ARIZARD-L Archives

Archiver > ARIZARD > 2003-01 > 1043604948


From: "Robert W. King" <>
Subject: RE: [ARIZARD-L] CCC camp
Date: Sun, 26 Jan 2003 12:15:48 -0600
In-Reply-To: <003b01c2c532$ce6298c0$134e1e42@ne1.client2.attbi.com>


Hi Lee Anne!

The CCC or Civilian Conservation Corps was one of the 'alphabet agencies'
started by the Federal Government during the depression. The idea was to
give employment to young men without replacing anyone already employed. The
program was run in quasi-military fashion by the Army who provided a cadre
of one or two officers and a couple of NCOs for each camp. The young men
were recruited and transported to camps which had been set up by the Army.
Camps varied in size, but typically housed two to four hundred boys. They
lived in open bay barracks and were fed in mess halls. The work typically
involved construction of some kind.

The camps were built for strictly temporary occupancy for the most part.
That means they were built fast and cheap and have long since been torn
down. I doubt you would even find foundations remaining these days for most
of them.

Many of the permanent structures in our present day national and state parks
were built by the CCC. These include buildings, bridges, dams, trails,
signs, retaining walls, et cetera. To minimize the impact on local area
economies, it was a regular practice to attempt to use locally available
stone and timber. This had the happy result of producing some of the finest
rustic structures we have. In the process, the young men learned the
building trades.

A side benefit of the program was that the Army gained experience in very
rapidly constructing camp facilities and dealing with large numbers of young
men that proved very valuable when World War II came along.

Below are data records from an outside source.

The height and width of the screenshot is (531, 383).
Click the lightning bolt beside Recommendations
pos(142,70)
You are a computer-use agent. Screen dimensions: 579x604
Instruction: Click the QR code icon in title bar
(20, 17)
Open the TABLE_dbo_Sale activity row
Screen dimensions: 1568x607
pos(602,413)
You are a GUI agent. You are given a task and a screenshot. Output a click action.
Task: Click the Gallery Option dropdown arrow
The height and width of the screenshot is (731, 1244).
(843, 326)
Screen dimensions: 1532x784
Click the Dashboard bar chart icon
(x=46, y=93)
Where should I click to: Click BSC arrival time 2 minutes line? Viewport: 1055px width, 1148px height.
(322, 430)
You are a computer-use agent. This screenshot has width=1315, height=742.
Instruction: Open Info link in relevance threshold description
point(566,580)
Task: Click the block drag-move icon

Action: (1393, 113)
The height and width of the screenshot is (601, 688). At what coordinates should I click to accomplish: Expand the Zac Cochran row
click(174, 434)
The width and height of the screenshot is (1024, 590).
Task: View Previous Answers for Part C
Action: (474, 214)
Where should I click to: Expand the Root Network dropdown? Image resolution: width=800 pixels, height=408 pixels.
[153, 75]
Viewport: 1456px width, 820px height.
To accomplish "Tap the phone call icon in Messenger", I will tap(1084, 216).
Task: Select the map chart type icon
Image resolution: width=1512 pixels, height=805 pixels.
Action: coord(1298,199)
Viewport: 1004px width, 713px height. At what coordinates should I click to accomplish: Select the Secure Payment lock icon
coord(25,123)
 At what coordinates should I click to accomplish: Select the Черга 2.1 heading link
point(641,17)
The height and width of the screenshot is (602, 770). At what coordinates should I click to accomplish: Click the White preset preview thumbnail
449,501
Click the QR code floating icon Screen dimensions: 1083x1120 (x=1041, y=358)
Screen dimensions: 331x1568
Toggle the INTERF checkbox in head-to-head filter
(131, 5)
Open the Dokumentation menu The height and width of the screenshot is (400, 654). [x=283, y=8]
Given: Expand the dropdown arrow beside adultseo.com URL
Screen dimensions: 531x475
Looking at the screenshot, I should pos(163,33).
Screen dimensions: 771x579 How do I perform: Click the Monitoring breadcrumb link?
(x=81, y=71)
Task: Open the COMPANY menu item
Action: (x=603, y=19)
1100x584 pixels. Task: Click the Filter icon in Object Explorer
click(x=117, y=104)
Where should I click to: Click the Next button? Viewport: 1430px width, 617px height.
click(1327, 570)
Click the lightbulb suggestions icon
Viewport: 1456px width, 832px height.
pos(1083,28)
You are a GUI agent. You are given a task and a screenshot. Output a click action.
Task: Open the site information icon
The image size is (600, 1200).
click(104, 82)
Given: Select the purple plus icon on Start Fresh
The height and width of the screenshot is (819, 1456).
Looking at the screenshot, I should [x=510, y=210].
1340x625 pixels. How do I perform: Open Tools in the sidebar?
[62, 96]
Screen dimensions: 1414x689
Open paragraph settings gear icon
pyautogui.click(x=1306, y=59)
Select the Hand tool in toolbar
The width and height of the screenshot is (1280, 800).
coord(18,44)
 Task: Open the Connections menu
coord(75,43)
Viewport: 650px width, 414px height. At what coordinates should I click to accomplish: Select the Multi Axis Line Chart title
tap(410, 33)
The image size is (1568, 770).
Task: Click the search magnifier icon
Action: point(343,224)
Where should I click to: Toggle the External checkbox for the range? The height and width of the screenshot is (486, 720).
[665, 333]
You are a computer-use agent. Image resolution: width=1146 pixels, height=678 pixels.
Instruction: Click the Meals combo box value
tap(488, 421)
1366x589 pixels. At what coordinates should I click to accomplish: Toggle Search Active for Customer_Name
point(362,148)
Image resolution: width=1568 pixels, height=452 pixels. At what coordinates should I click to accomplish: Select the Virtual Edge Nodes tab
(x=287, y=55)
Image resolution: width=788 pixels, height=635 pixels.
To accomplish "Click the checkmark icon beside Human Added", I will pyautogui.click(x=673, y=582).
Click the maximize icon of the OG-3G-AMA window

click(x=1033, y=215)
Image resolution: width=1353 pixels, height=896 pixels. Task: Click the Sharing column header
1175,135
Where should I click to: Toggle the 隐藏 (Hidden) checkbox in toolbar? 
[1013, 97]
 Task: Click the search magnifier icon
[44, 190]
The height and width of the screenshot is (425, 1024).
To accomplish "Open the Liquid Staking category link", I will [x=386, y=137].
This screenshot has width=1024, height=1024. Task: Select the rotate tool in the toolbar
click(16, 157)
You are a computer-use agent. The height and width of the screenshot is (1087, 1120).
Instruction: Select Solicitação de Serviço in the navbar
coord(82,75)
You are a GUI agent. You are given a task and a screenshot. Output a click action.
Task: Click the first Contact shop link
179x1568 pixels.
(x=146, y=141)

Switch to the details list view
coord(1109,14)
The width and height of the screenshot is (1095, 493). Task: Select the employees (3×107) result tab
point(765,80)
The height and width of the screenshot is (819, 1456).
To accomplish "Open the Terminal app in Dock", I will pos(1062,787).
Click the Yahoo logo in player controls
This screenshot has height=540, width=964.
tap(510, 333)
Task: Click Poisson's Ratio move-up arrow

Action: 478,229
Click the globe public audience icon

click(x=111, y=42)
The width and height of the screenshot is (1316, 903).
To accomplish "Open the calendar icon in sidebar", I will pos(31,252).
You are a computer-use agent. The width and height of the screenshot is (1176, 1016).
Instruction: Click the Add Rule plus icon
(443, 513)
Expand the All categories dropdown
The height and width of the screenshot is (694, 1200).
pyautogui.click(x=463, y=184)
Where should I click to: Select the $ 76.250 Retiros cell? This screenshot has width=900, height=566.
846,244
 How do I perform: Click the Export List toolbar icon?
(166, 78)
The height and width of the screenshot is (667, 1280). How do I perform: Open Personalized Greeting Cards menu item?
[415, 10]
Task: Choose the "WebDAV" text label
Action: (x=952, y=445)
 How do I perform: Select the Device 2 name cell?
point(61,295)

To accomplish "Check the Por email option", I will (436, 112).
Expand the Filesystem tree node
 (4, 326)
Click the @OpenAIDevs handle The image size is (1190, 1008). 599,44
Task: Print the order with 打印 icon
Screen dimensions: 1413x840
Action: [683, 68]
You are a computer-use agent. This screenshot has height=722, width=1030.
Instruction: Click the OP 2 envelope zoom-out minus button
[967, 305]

My father, Charles King, spent what would have been his junior year in high
school in a CCC camp in Idaho. He worked on a surveyor's crew. The surveyor
was charged with laying out routes for the fire roads in the National Forest
in that vicinity. The balance of the boys in the camp worked on the road
construction crew. My father's brother, Ray, spent the same year in a CCC
camp at Sylamore on the White River between Izard and Stone County,
Arkansas.

The CCC was abolished during WW II. In the 1970's, California resurrected
the idea, although I understand their emphasis leans a bit in the direction
of employing youths of both sexes who seem headed for trouble with the law.

--
Robert W. King
I'm an ingenieur, NOT a bloody locomotive driver!
SnailNet: 19023 TV Tower Rd, Winslow, Arkansas 72959
BellNet: 479-634-2086
InterNet:
Web site: http://www.wildweasel.net
-----Original Message-----
From: Lee Anne Center [mailto:]
Sent:Sunday, 26 January 2003 05:37
To:
Subject:[ARIZARD-L] CCC camp

Does anyone know what a CCC camp was?